A poucos dias da estreia, a Netflix liberou o trailer de Como Mágica (Swapped), uma animação que tenta capturar o público familiar com uma premissa simples, mas eficiente: dois opostos obrigados a cooperar. O detalhe que chama atenção não está só na história, mas no timing — o projeto chega logo após o Oscar de Michael B. Jordan, que empresta sua voz ao protagonista na versão original.
A trama gira em torno de uma criatura da floresta e um pássaro que, apesar de naturais rivais, acabam trocando de corpo de forma inesperada. A partir daí, o conflito vira sobrevivência — e também aprendizado. A ideia não é nova, mas segue funcionando justamente por explorar empatia de forma acessível, um tipo de narrativa que costuma performar bem no streaming.

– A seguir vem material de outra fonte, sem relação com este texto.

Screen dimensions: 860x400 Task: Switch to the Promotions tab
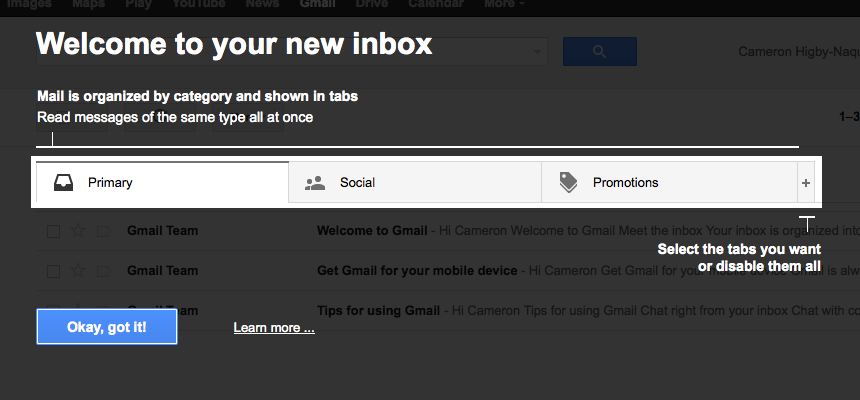669,183
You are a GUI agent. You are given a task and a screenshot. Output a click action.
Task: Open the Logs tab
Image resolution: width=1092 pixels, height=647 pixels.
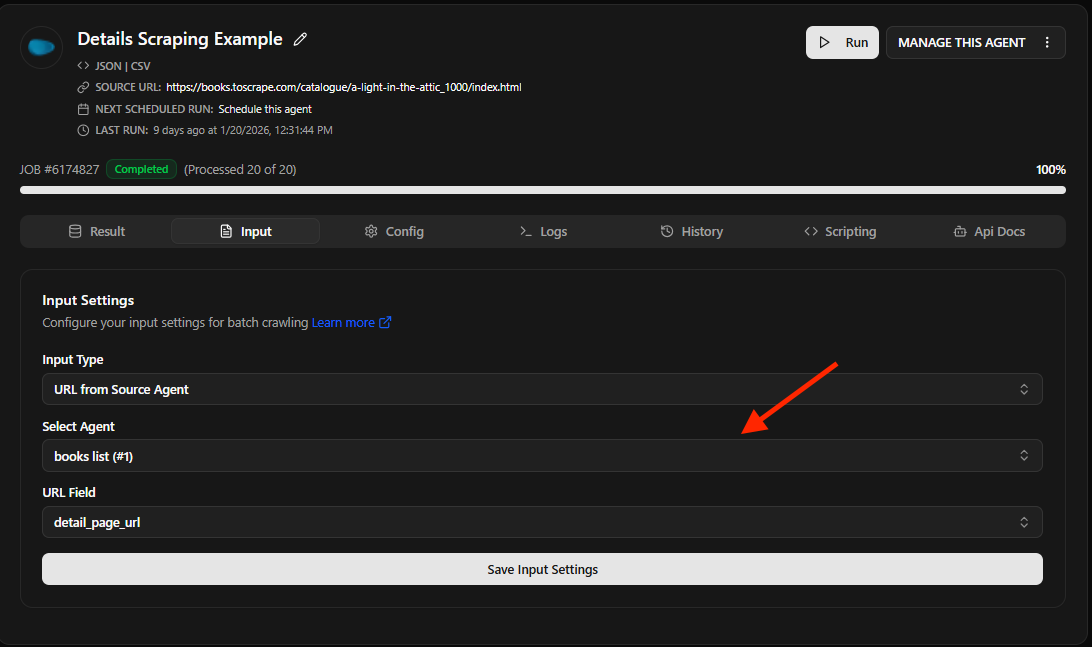[x=543, y=231]

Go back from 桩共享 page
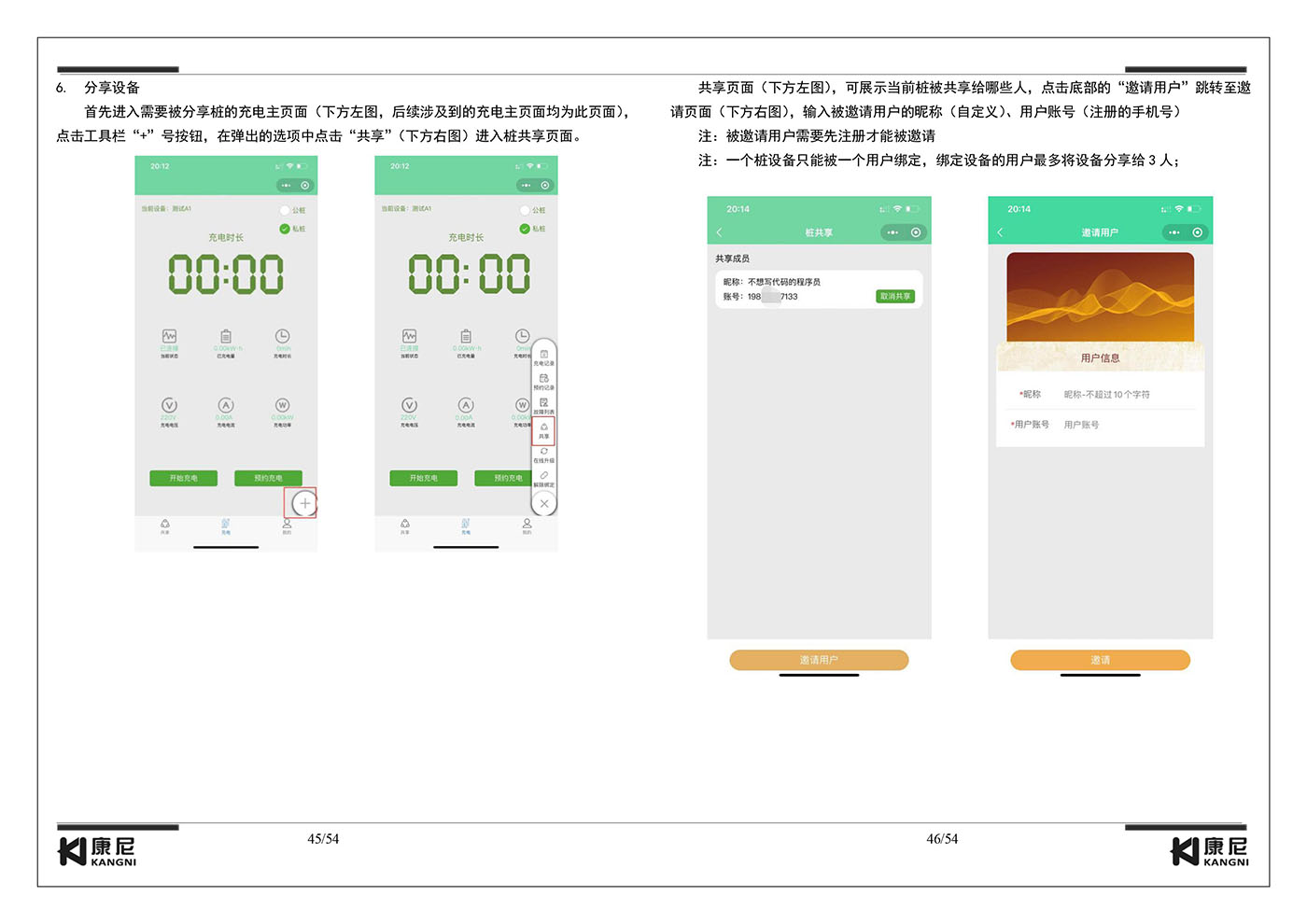[x=720, y=232]
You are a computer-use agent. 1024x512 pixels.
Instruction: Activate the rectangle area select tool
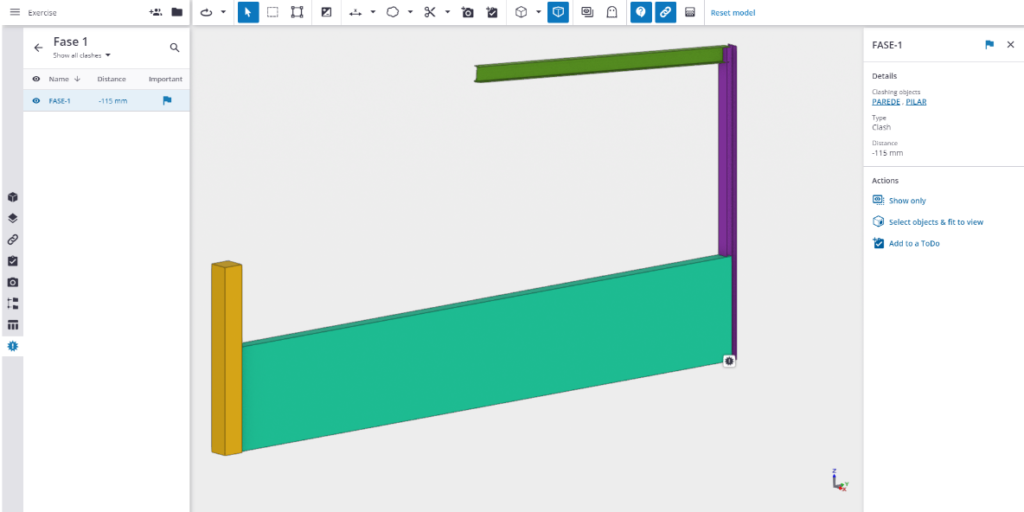(x=273, y=12)
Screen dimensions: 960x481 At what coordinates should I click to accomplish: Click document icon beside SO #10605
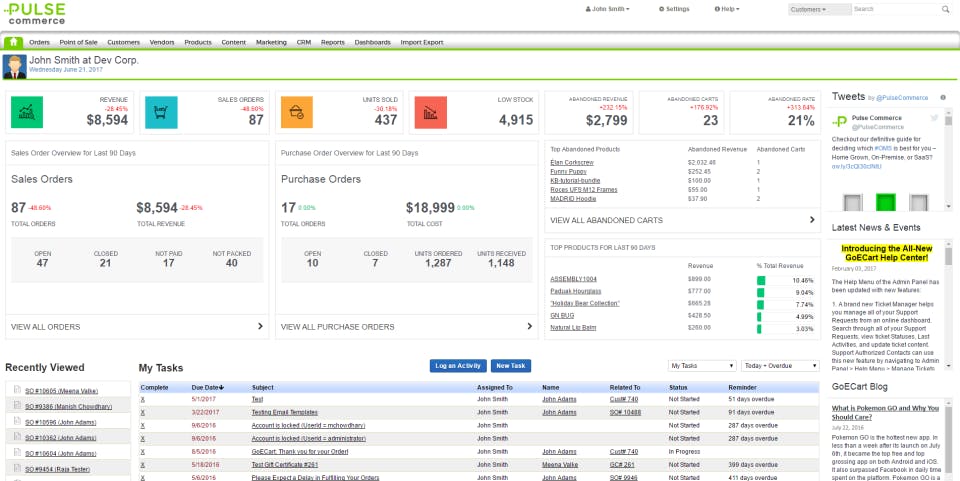click(17, 389)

Na versão original, o elenco inclui nomes conhecidos como Juno Temple, Tracy Morgan, Cedric the Entertainer e Justina Machado. A direção é de Nathan Greno, com roteiro assinado por John Whittington, Christian Magalhães e Robert Snow.
Mais do que um lançamento isolado, o filme reforça uma tendência clara: plataformas estão investindo em animações com vozes de alto reconhecimento para ampliar alcance global e retenção de audiência. É uma estratégia que mistura entretenimento leve com nomes fortes — fórmula que costuma gerar alto engajamento, principalmente em catálogos familiares.
Como Mágica estreia em 1º de maio e chega em um momento em que produções animadas voltam a ganhar protagonismo entre os lançamentos digitais. Para o público, fica a curiosidade: será que a química entre personagens — mesmo em corpos trocados — sustenta a promessa do trailer?